--- DATA TO USE Enclosed Below ---
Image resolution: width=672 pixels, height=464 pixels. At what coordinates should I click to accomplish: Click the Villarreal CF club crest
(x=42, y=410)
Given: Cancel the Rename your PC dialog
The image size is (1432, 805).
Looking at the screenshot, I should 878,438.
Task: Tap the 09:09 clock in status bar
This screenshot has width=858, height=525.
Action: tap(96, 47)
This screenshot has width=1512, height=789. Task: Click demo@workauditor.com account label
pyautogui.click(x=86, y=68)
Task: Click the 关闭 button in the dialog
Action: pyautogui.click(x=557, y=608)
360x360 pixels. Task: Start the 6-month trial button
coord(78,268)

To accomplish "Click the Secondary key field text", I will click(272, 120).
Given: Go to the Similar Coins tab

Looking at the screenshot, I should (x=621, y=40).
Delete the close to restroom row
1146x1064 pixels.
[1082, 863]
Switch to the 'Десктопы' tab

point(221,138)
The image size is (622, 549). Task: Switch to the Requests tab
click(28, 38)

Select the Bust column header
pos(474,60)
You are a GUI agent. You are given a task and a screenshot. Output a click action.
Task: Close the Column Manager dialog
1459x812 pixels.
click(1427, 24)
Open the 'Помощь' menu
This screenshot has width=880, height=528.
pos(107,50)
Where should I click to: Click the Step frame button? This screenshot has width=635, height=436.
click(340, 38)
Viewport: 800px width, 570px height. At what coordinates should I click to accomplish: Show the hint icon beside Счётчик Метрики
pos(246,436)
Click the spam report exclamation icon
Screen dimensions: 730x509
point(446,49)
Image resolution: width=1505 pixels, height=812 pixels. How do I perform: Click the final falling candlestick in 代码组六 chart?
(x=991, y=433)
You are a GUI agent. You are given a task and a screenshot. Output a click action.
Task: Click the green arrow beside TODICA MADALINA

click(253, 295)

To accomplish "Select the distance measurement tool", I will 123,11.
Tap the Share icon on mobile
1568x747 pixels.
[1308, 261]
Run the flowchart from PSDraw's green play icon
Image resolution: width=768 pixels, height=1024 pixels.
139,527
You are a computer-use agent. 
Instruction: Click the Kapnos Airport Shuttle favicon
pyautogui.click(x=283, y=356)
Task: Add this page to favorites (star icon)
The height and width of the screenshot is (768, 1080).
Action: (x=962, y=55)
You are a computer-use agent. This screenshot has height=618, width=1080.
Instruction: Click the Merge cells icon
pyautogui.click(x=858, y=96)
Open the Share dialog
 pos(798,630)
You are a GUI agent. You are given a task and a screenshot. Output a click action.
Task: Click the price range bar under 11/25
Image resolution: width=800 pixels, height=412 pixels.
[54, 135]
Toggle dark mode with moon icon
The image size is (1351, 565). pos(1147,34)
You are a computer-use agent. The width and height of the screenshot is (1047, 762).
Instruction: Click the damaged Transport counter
--- End of Enclosed DATA TO USE ---
— TASK INSTRUCTIONS —
The answer is the full set of records, printed exactly as given.

— RESPONSE —
Image resolution: width=672 pixels, height=464 pixels. At what coordinates should I click to accomplish: Click the Villarreal CF club crest
(x=42, y=410)
Given: Cancel the Rename your PC dialog
The image size is (1432, 805).
Looking at the screenshot, I should 878,438.
Task: Tap the 09:09 clock in status bar
This screenshot has width=858, height=525.
Action: tap(96, 47)
This screenshot has width=1512, height=789. Task: Click demo@workauditor.com account label
pyautogui.click(x=86, y=68)
Task: Click the 关闭 button in the dialog
Action: pyautogui.click(x=557, y=608)
360x360 pixels. Task: Start the 6-month trial button
coord(78,268)

To accomplish "Click the Secondary key field text", I will click(272, 120).
Given: Go to the Similar Coins tab

Looking at the screenshot, I should (x=621, y=40).
Delete the close to restroom row
1146x1064 pixels.
[1082, 863]
Switch to the 'Десктопы' tab

point(221,138)
The image size is (622, 549). Task: Switch to the Requests tab
click(28, 38)

Select the Bust column header
pos(474,60)
You are a GUI agent. You are given a task and a screenshot. Output a click action.
Task: Close the Column Manager dialog
1459x812 pixels.
click(1427, 24)
Open the 'Помощь' menu
This screenshot has width=880, height=528.
pos(107,50)
Where should I click to: Click the Step frame button? This screenshot has width=635, height=436.
click(340, 38)
Viewport: 800px width, 570px height. At what coordinates should I click to accomplish: Show the hint icon beside Счётчик Метрики
pos(246,436)
Click the spam report exclamation icon
Screen dimensions: 730x509
point(446,49)
Image resolution: width=1505 pixels, height=812 pixels. How do I perform: Click the final falling candlestick in 代码组六 chart?
(x=991, y=433)
You are a GUI agent. You are given a task and a screenshot. Output a click action.
Task: Click the green arrow beside TODICA MADALINA

click(253, 295)

To accomplish "Select the distance measurement tool", I will 123,11.
Tap the Share icon on mobile
1568x747 pixels.
[1308, 261]
Run the flowchart from PSDraw's green play icon
Image resolution: width=768 pixels, height=1024 pixels.
139,527
You are a computer-use agent. 
Instruction: Click the Kapnos Airport Shuttle favicon
pyautogui.click(x=283, y=356)
Task: Add this page to favorites (star icon)
The height and width of the screenshot is (768, 1080).
Action: (x=962, y=55)
You are a computer-use agent. This screenshot has height=618, width=1080.
Instruction: Click the Merge cells icon
pyautogui.click(x=858, y=96)
Open the Share dialog
 pos(798,630)
You are a GUI agent. You are given a task and a screenshot. Output a click action.
Task: Click the price range bar under 11/25
Image resolution: width=800 pixels, height=412 pixels.
[54, 135]
Toggle dark mode with moon icon
The image size is (1351, 565). pos(1147,34)
You are a computer-use agent. The width and height of the screenshot is (1047, 762).
Instruction: Click the damaged Transport counter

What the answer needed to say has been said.